= PROBLEM REQUIREMENTS =
In the listing beneath this line, copy exactly the lines starting with the one containing "You are a computer-use agent. Viewport: 1400px" and going on through the one containing "Given: Click the VS compare button".

= RECORDS =
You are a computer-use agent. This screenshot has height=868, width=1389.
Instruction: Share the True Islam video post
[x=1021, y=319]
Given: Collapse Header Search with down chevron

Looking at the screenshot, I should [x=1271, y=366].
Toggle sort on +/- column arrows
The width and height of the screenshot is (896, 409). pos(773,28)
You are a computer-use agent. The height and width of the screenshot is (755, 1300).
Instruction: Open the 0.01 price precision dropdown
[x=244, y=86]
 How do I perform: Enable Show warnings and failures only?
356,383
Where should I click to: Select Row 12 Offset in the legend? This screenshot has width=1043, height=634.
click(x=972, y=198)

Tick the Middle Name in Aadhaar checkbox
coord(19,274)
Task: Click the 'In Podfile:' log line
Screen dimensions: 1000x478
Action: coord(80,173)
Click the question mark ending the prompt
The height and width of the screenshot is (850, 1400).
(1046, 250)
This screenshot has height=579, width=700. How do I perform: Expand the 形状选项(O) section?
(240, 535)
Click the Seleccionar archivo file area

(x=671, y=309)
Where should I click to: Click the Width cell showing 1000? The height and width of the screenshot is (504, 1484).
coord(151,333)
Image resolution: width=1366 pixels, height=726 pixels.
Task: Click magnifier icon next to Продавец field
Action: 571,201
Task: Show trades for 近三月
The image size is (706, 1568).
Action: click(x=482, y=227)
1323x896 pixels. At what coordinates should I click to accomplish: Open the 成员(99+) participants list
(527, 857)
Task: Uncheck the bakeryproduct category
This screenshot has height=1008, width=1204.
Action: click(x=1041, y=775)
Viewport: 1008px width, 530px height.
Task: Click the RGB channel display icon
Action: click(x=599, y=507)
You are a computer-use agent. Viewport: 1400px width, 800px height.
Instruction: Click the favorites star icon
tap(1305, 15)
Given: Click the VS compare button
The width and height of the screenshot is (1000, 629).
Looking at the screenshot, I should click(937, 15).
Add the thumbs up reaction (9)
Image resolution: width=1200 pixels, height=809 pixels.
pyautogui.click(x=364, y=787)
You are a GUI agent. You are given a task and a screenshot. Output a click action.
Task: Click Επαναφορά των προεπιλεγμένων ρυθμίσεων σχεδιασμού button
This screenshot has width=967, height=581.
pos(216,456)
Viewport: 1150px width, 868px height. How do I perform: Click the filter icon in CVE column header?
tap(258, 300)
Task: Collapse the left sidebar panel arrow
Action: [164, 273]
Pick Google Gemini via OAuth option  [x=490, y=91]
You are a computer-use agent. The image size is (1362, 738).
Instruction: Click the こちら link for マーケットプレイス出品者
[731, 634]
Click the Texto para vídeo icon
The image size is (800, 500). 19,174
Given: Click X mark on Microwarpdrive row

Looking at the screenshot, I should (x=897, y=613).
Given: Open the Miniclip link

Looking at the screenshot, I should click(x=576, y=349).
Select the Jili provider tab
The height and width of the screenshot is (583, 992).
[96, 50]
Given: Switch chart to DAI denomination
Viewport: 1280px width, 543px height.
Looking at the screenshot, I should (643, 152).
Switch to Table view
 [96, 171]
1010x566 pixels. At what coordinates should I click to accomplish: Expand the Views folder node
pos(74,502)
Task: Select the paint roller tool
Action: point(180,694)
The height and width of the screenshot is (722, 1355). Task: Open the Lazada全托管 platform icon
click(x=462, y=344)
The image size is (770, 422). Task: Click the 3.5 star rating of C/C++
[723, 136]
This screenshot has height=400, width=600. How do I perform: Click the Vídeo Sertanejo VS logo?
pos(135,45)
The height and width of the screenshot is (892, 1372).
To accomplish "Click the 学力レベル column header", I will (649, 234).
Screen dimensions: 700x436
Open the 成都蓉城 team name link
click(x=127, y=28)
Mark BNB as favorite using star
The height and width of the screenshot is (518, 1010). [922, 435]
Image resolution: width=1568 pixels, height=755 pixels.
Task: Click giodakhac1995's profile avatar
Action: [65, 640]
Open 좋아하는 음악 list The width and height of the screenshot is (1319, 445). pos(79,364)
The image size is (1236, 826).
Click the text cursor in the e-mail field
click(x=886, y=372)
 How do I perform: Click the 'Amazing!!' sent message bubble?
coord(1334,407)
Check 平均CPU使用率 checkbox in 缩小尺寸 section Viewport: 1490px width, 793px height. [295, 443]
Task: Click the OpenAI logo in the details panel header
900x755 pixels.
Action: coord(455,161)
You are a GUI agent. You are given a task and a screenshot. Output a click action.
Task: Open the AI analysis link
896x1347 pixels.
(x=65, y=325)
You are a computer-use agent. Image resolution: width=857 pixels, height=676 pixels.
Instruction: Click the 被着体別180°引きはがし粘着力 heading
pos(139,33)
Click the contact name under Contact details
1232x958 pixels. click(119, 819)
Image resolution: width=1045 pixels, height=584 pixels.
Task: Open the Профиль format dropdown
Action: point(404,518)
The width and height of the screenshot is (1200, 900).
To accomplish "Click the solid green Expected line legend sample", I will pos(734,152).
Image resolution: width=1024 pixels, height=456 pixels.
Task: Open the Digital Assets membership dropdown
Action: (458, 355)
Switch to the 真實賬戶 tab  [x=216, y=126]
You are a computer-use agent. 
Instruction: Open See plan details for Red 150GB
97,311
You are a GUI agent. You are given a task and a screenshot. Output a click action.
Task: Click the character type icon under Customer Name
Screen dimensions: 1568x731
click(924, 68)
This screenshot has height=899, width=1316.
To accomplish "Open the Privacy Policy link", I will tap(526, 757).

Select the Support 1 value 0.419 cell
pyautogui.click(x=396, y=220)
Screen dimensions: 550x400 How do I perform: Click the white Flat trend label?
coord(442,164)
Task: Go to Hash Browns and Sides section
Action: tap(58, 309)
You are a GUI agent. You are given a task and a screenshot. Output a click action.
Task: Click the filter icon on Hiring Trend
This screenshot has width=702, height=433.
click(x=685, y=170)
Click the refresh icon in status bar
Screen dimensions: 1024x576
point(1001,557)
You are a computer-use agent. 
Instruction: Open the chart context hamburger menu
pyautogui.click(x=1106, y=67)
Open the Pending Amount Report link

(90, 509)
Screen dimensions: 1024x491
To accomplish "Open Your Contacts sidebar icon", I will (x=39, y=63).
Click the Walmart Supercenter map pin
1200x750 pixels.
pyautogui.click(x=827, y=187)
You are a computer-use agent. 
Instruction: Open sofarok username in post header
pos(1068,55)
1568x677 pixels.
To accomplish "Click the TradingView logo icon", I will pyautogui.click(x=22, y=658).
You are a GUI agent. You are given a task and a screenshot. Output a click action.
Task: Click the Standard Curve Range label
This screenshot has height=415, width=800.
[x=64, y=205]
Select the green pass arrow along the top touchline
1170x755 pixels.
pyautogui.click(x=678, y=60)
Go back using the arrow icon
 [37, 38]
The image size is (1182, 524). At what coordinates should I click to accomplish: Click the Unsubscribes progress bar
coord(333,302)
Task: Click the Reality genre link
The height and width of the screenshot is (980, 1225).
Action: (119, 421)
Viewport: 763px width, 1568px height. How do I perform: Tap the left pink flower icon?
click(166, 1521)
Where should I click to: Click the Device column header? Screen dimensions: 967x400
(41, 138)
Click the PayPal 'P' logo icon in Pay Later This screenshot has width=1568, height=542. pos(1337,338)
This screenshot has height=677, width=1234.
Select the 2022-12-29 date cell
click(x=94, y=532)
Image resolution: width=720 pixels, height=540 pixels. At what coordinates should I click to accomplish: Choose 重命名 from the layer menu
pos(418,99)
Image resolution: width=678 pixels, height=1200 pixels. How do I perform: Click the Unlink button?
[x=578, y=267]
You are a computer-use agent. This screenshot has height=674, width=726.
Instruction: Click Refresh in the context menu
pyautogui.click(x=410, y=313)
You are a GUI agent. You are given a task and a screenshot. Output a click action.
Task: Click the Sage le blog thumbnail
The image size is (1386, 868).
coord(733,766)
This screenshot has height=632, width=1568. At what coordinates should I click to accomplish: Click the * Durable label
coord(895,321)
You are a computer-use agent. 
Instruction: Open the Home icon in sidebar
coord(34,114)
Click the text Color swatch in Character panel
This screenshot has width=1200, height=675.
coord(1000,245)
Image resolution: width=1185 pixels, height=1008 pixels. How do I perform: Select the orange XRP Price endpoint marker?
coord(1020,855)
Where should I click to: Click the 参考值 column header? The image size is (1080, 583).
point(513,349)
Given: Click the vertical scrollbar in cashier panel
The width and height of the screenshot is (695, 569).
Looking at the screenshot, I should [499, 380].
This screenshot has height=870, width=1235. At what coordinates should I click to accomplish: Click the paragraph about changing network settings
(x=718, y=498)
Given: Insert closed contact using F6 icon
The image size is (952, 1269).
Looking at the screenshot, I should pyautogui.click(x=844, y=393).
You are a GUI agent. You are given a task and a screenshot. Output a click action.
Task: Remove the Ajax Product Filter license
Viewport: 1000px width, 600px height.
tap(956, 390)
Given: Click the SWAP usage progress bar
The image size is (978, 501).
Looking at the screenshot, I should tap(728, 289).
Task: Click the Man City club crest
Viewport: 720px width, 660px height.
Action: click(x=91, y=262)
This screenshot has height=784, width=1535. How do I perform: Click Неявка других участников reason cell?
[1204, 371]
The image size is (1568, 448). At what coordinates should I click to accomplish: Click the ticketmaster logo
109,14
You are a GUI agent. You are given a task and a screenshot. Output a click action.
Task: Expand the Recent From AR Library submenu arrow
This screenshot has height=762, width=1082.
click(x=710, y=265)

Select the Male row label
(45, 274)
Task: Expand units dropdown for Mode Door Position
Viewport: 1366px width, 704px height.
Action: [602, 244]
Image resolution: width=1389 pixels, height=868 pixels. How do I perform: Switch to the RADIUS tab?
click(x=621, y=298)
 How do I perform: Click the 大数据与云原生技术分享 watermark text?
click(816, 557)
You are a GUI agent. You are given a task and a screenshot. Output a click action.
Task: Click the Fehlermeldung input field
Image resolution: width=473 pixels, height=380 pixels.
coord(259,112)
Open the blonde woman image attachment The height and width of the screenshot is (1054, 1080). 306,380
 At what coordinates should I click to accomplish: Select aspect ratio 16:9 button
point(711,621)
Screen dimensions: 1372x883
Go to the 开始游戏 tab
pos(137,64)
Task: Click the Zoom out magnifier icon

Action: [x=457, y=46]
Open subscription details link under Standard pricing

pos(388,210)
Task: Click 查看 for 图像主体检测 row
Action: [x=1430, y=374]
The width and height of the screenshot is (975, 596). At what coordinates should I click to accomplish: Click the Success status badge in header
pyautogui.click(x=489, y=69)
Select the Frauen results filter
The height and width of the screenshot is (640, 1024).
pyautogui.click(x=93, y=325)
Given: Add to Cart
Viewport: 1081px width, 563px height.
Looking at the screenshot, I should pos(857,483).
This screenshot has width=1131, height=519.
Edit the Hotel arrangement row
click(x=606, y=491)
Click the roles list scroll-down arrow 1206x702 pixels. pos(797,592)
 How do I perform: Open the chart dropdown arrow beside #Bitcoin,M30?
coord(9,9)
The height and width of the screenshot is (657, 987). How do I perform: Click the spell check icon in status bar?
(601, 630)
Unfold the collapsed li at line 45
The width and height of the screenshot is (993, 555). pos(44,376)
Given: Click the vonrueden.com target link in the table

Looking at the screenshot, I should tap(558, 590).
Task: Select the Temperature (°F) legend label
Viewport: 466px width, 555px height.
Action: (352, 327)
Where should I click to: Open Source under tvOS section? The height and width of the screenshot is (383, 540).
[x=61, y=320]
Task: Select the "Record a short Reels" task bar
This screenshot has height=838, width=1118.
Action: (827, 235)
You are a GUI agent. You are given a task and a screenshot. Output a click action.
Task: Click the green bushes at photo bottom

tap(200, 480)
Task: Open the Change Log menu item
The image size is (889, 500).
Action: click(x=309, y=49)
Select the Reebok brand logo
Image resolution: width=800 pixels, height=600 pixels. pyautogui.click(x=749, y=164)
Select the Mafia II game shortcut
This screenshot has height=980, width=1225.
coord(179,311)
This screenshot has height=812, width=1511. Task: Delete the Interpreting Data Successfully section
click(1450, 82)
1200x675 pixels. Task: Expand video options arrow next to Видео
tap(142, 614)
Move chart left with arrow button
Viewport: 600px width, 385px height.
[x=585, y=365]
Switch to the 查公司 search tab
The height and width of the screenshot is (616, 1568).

= RESULT FOR THIS EXERCISE =
You are a computer-use agent. Viewport: 1400px width, 800px height.
Instruction: Click the favorites star icon
tap(1305, 15)
Given: Click the VS compare button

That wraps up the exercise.